De toda a argumentação da APEL, o que mais a surpreendeu foi defenderem que os pais não querem livros gratuitos, “quando 92% dos pais portugueses receberam os manuais neste primeiro ano da nova política”, no 1.º ano do 1.º ciclo.
Já para António Pinheiro da CNIPE, uma das associações de pais que integraram o grupo, a estupefacção foi outra: na sua carta de declaração de voto, faz questão de lamentar o que chama de "Monólogo do Livreiro", utilizado pelas editoras para “monopolizar o tempo útil de trabalho” do grupo e afirmar o seu estatuto de “donos disto tudo” (sic).
A Confederação Nacional das Associações de Pais diz, por seu lado, que a distribuição gratuita dos manuais até ao 12.º ano é "um bom princípio" mas que, "em face da actual conjuntura e das dificuldades orçamentais", apresenta-se de "exequibilidade muito difícil em toda a escolaridade obrigatória". E acrescenta: "Mais do que gratuitidade para todos seria preferível a equidade no acesso a todos os bens essenciais para uma aprendizagem de qualidade."

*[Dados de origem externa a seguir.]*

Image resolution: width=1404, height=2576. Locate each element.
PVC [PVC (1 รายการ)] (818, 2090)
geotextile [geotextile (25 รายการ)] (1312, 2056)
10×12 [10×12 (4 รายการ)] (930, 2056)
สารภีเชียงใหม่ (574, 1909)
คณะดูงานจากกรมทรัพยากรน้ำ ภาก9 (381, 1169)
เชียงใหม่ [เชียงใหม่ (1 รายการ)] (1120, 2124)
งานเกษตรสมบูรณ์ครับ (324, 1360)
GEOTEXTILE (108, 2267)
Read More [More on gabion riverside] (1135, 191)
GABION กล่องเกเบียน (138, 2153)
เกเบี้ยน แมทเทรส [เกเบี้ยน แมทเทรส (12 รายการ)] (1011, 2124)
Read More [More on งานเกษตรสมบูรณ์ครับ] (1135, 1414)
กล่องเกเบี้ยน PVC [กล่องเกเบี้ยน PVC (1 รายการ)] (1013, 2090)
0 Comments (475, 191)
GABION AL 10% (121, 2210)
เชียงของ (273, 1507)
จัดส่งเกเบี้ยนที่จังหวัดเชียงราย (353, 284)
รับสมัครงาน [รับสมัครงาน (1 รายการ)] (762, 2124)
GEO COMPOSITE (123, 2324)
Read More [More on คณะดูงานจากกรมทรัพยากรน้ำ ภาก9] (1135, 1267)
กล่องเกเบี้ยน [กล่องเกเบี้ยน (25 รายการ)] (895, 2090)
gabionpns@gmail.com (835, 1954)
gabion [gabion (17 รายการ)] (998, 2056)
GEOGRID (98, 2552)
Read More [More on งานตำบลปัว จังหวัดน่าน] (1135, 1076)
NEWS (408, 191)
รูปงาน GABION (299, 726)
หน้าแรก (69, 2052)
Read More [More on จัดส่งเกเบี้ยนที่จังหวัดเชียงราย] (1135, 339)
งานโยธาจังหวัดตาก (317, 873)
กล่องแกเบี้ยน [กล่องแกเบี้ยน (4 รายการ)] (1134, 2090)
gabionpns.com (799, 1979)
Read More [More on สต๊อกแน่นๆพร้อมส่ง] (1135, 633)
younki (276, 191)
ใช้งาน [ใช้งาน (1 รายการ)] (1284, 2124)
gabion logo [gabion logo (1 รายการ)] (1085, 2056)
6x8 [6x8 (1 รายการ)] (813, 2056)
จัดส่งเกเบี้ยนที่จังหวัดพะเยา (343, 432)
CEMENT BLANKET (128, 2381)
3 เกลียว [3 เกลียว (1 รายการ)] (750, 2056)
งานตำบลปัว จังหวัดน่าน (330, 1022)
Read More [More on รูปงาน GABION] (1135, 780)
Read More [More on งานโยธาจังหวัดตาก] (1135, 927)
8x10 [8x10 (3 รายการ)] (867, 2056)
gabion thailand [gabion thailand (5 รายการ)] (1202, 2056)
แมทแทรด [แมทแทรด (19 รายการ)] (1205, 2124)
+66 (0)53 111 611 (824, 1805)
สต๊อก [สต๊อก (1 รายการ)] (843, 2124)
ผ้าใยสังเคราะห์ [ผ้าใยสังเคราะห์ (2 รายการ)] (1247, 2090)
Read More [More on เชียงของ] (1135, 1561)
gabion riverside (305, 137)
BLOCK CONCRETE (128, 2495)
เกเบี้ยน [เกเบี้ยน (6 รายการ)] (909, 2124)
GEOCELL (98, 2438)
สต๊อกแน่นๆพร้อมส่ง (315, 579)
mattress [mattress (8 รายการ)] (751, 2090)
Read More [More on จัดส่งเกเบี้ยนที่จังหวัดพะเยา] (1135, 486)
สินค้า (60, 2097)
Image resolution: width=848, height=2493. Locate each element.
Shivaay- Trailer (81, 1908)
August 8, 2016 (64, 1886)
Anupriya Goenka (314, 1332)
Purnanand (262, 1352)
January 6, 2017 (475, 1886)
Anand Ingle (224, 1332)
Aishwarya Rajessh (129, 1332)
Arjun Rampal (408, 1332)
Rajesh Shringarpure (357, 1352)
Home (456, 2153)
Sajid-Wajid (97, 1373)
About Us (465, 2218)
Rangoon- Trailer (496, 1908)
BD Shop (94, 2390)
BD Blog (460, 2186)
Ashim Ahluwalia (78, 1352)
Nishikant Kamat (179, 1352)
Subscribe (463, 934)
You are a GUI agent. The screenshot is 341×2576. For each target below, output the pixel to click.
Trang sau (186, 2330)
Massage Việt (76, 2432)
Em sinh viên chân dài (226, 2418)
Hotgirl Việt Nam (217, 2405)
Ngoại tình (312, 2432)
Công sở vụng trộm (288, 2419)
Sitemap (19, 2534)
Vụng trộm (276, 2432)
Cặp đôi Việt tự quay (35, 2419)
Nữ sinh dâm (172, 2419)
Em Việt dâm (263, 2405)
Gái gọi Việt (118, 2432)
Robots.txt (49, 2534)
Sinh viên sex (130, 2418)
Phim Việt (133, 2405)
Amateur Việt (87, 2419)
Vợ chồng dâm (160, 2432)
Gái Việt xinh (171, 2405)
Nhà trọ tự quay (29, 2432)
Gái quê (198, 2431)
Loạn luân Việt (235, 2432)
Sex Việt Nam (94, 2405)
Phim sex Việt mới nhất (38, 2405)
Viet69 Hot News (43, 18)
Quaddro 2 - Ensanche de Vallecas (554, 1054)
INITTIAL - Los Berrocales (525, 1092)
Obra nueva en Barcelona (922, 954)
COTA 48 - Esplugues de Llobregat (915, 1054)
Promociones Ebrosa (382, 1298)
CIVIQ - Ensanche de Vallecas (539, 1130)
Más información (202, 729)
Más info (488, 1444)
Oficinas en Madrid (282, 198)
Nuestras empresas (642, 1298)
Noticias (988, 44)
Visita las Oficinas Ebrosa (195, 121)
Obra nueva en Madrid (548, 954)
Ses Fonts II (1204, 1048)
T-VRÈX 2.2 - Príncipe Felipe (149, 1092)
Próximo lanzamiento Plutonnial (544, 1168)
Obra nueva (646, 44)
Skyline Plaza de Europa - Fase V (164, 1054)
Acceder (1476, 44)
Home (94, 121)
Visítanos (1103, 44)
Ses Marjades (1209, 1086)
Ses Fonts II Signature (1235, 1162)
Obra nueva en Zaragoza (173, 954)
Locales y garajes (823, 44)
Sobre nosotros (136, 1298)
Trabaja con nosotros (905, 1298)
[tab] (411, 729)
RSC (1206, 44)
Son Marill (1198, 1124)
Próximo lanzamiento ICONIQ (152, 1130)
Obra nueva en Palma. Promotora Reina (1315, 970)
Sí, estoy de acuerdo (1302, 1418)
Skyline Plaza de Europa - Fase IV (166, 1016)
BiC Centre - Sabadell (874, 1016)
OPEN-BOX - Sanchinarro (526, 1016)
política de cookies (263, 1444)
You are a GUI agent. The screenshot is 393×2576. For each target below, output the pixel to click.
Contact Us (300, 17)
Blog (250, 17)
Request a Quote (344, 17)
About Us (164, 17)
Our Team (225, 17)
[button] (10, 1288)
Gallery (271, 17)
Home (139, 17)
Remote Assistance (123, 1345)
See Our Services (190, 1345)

Quem fez parte do grupo de trabalho
O Grupo de Trabalho para a Gratuitidade e Reutilização dos Manuais Escolares foi coordenado por José Couto (chefe de gabinete da secretária de Estado Adjunta e da Educação). E integrou: Natanael Vinha (do gabinete do ministro); Rui Branco (gabinete do secretário de Estado dos Assuntos Parlamentares); Alice Portugal (gabinete do secretário de Estado da Educação); Ana Lemos (gabinete do secretário de Estado Adjunto e do Comércio); Pedro Pereira (Instituto de Gestão Financeira da Educação); Luís Ribeiro (Direcção-Geral dos Estabelecimentos Escolares); Ana Neves (Direcção Geral da Educação); Paulo Simões (Direcção-Geral das Actividades Económicas); Eduardo Lemos (Conselho das Escolas); Fátima Diniz (Associação Nacional dos Municípios Portugueses); José Gonçalves (Confederação Nacional das Associações de Pais); António Pinheiro (Confederação Nacional Independente de Pais e Encarregados de Educação); Isaías Gomes Teixeira, da Leya, e Vasco Teixeira, da Porto Editora (pela APEL, Associação Portuguesa de Editores e Livreiros). No final, cada entidade votou o relatório. Só a APEL votou contra.